Exercise prompt:
Of the entries below, return exactly those lines that fall between the one containing "For Men (118, 2347)" and the one containing "平均ストローク (1120, 1721)", the two end lines included.

Supplied data:
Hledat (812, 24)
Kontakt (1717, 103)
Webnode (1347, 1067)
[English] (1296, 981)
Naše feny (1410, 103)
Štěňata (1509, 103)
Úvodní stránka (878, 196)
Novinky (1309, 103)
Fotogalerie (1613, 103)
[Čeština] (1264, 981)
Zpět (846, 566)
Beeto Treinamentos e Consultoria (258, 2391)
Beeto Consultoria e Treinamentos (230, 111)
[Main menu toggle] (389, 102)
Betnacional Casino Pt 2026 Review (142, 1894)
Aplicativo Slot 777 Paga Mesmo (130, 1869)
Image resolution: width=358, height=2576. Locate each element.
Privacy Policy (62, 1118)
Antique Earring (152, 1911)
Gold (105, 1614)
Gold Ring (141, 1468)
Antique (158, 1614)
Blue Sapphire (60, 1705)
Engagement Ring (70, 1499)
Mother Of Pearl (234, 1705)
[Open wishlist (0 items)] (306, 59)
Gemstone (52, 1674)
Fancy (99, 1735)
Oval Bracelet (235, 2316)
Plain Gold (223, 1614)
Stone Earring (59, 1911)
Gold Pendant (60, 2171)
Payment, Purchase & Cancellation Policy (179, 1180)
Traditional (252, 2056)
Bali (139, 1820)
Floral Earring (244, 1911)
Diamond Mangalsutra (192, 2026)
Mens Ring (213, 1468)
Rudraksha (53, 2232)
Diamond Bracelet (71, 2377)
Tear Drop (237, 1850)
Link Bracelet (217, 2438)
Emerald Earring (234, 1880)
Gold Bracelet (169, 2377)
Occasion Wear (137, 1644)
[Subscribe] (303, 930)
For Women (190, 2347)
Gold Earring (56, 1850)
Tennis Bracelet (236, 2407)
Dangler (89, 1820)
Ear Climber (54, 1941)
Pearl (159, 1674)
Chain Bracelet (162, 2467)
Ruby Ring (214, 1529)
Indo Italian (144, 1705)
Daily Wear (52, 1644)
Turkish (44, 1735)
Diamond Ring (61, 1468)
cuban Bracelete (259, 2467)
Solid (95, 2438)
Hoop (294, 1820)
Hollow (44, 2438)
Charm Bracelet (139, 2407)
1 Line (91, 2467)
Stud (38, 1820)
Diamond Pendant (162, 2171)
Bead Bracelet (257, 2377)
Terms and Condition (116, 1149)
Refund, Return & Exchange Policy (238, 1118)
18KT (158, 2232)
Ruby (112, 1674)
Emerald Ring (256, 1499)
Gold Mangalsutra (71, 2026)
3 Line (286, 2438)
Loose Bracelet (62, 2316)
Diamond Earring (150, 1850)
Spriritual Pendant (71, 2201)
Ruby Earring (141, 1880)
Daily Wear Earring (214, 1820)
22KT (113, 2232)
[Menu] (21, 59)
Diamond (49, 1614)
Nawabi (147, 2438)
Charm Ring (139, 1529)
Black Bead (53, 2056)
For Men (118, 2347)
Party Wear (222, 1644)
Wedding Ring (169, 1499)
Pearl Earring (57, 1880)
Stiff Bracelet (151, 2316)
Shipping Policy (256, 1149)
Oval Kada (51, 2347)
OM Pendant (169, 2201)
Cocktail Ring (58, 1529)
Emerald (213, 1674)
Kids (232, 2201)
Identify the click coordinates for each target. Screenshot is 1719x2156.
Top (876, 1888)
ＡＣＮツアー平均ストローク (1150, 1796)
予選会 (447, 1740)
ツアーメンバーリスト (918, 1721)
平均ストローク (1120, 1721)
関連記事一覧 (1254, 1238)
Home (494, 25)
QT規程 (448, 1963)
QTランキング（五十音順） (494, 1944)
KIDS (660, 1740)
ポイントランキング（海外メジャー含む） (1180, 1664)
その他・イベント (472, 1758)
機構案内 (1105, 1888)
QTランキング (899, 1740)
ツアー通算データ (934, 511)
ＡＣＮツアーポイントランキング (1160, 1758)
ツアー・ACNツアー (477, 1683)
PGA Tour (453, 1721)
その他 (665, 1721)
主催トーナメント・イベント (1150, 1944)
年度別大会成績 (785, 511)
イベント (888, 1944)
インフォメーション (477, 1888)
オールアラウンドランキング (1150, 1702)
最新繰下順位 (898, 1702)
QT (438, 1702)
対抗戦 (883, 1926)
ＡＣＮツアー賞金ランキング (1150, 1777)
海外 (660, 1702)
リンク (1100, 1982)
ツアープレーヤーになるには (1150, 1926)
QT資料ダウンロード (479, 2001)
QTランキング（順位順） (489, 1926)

Answer to this problem:
For Men (118, 2347)
Party Wear (222, 1644)
Wedding Ring (169, 1499)
Pearl Earring (57, 1880)
Stiff Bracelet (151, 2316)
Shipping Policy (256, 1149)
Oval Kada (51, 2347)
OM Pendant (169, 2201)
Cocktail Ring (58, 1529)
Emerald (213, 1674)
Kids (232, 2201)
Identify the click coordinates for each target. Screenshot is 1719x2156.
Top (876, 1888)
ＡＣＮツアー平均ストローク (1150, 1796)
予選会 (447, 1740)
ツアーメンバーリスト (918, 1721)
平均ストローク (1120, 1721)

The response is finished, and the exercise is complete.